ハード・シングス(これでもかというほどの困難)を乗り切れる起業家の共通点は何か—。それは、常に前を向いて突き進む「気概」だろう。自分自身を信頼し続けることがリーダーシップへとつながり、ひいては組織を強固にする。その上で、深い落とし穴に嵌まらないよう、より良い意思決定を模索する粘り強さや運も必要となる。
意思決定とは知識や決断力に裏打ちされたものなので、起業家は情報を系統的に扱わなければならない。決断力が求められる局面は突然訪れるため、日々の積み重ねが前提の話となるからだ。その時々に慌てて情報収集に走るようでは、時を逸しているというより他ない。

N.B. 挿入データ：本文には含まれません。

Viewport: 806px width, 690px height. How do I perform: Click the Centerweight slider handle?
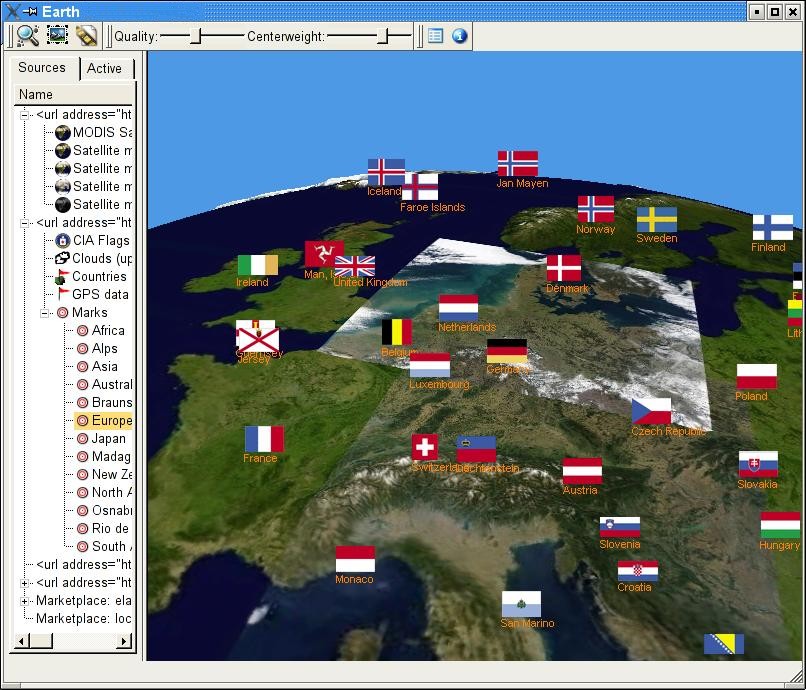click(x=382, y=37)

経営の意思決定においては、“タイミング”こそが大切だ。たとえ、いまこの瞬間に正しい決断ができていようと、それを半年前に行えていた者とでは、明らかな差が生じてしまうからだ。
起業家が常日頃から情報に敏感となり、知識を蓄えているか否かは、決断力に影響する。日常的に社員と話をしているか、市場勢力図を理解しているか、顧客の声を聞いているか、自分の周りにある製品の前提技術・要素技術を理解しているか、並行して絶えず学んでいるか。それらの蓄積がハード・シングスの行方を左右する。
決断力やそれ自体を養うことはより難しい。論理的思考力については鍛錬で身につけられるが、決断力は経験や才能によるところが大きいからだ。私自身も多くの不適切な決断をしてきたが、思い返してみると、問題点はその時その決断の重要性を把握していなかったことに尽きる。つまり、その決断によってどういう結果を引き起こすのかを理解するため、必要十分な時間を費やしていなかったのだ。
例えば、私が共同創業したラウドクラウド社において、成長期にオフィスのスペースが足りなくなったことがある。CFOはオフィスの拡張を提案し、CEOの私は深く考えることもなく承認した。3,000万ドル相当のオフィスを借りたのだが、結果的に身の丈を大きく超えたものだった。十分に利用しないばかりか、半年後には不動産価値が大暴落した。その経験は、私にとって最悪な決断の一つだった。